In the course of the year since then, things have changed a lot more than I’d like to admit. I am slower for sure. I am far less social. I barely leave the house these days except for the occasional work day (and I do that only to keep myself from losing my mind because I can actually get more done working at home).

My outfits have changed drastically along with the shift to sensible shoes. My days of wearing very intricate, carefully applied makeup have gotten fewer and fewer not just because the cats don’t really appreciate a well executed cat eye or because it’s no fun putting makeup on a face covered in middle-aged acne. It’s mostly because who has the energy to take it off again before falling into bed at night? Or early evening? As the case may be.

A few appointments ago when I went in for hair day, my most favorite day of the month, I said to Dana my hairdresser, “I need handicapped hair. Hair that doesn’t need to be messed with. I want hair that doesn’t give a fuck.” So we did that and because she’s that good, it doesn’t really look like handicapped hair, but I know what it is deep down inside. I also told Dana that day and I think I meant it…I’d shave my entire head if I thought I could get away with it. I’m just over all of it.

I find myself looking in the mirror and not recognizing myself. I look tired. And old – like someone who’s just given up a tiny little bit.
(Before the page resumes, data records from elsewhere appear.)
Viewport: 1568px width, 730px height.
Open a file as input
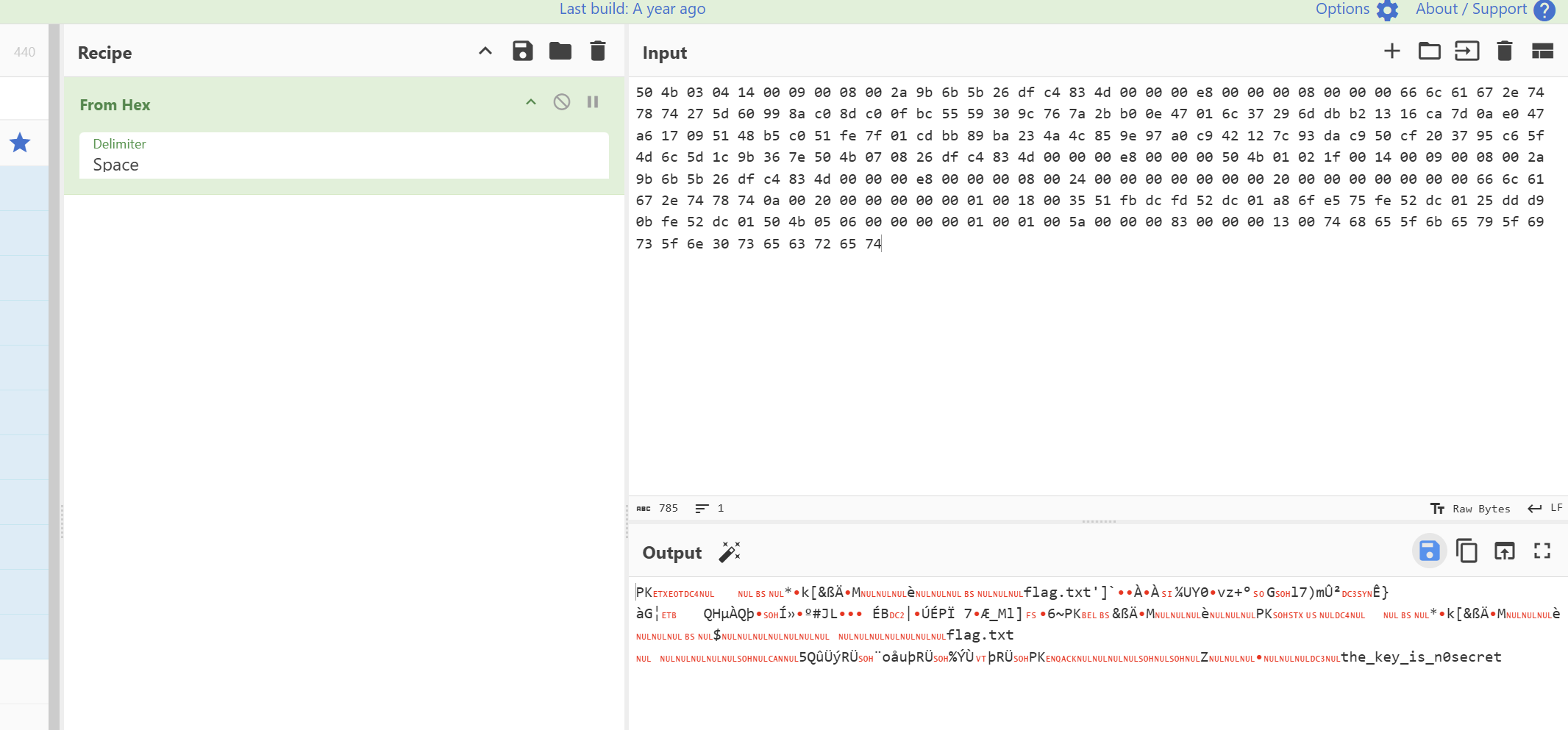tap(1467, 51)
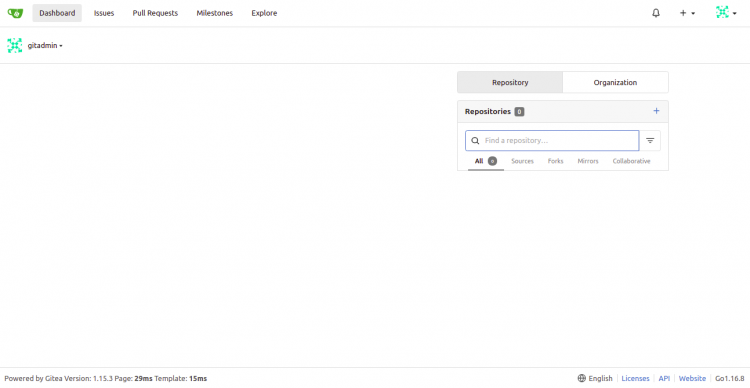Show only Mirrors repositories
750x388 pixels.
coord(588,161)
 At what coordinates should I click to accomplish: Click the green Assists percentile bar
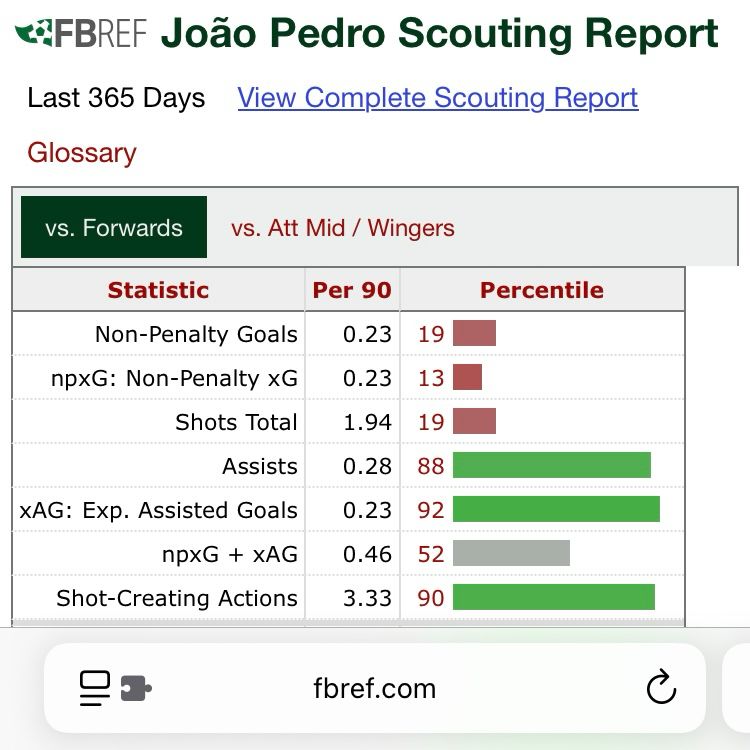coord(551,465)
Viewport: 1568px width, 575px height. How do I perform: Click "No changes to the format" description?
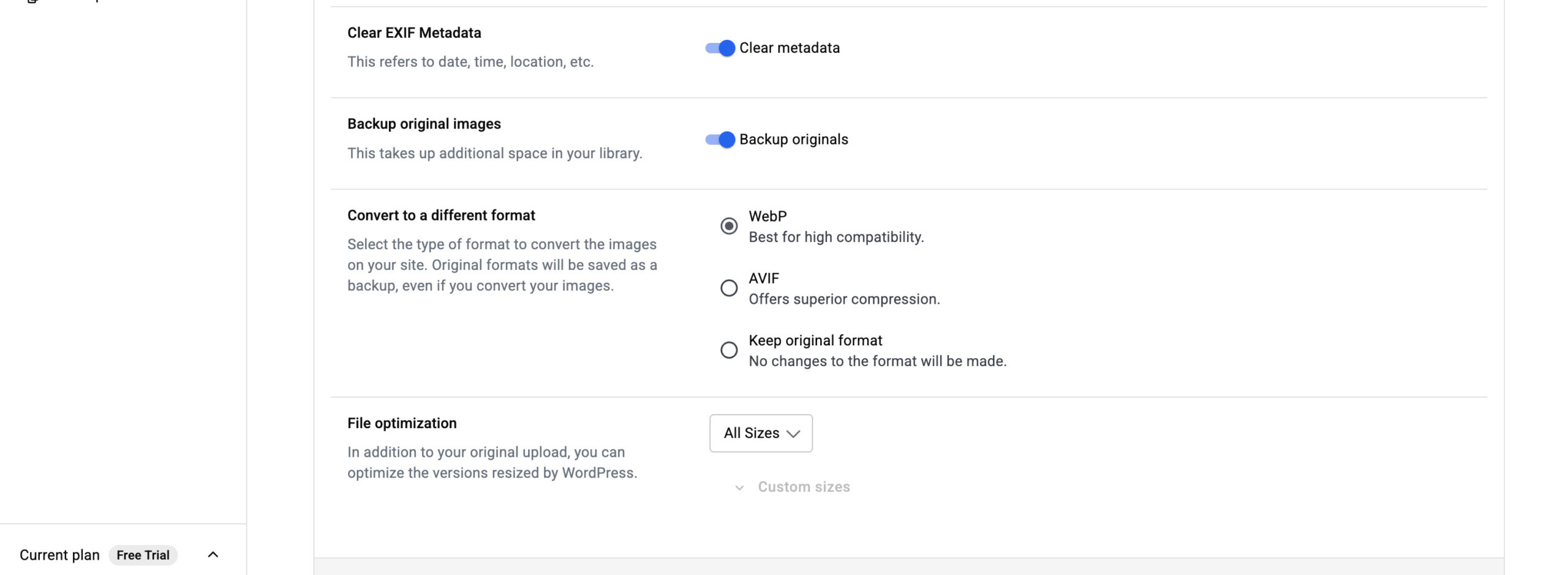[877, 361]

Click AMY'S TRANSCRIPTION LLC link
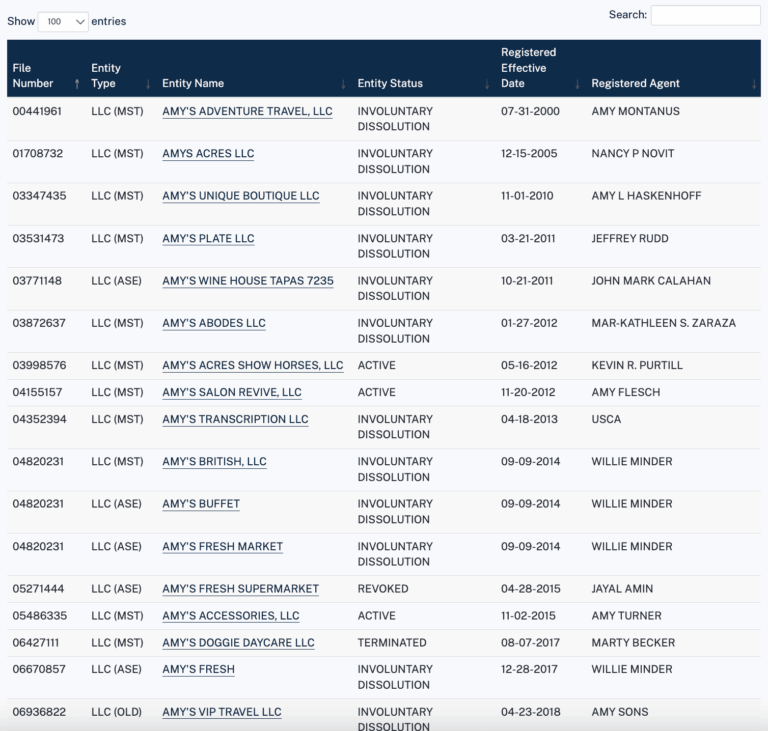235,420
I’m not embracing this new me, I’m hating on her with all I’ve got. I wish her to go away. I want old me back. The one who cared more, liked more, felt better and was up for a good time. I want to want to be her again. I want to have the energy to be her again. The trouble is, I just don’t have her in me anymore. I feel like she’s left on a long sabbatical and all that remains is this new version of me that I’ve definitely not welcomed with open arms. She feels like an unwelcome house guest who arrived for the holidays last year and just won’t leave already.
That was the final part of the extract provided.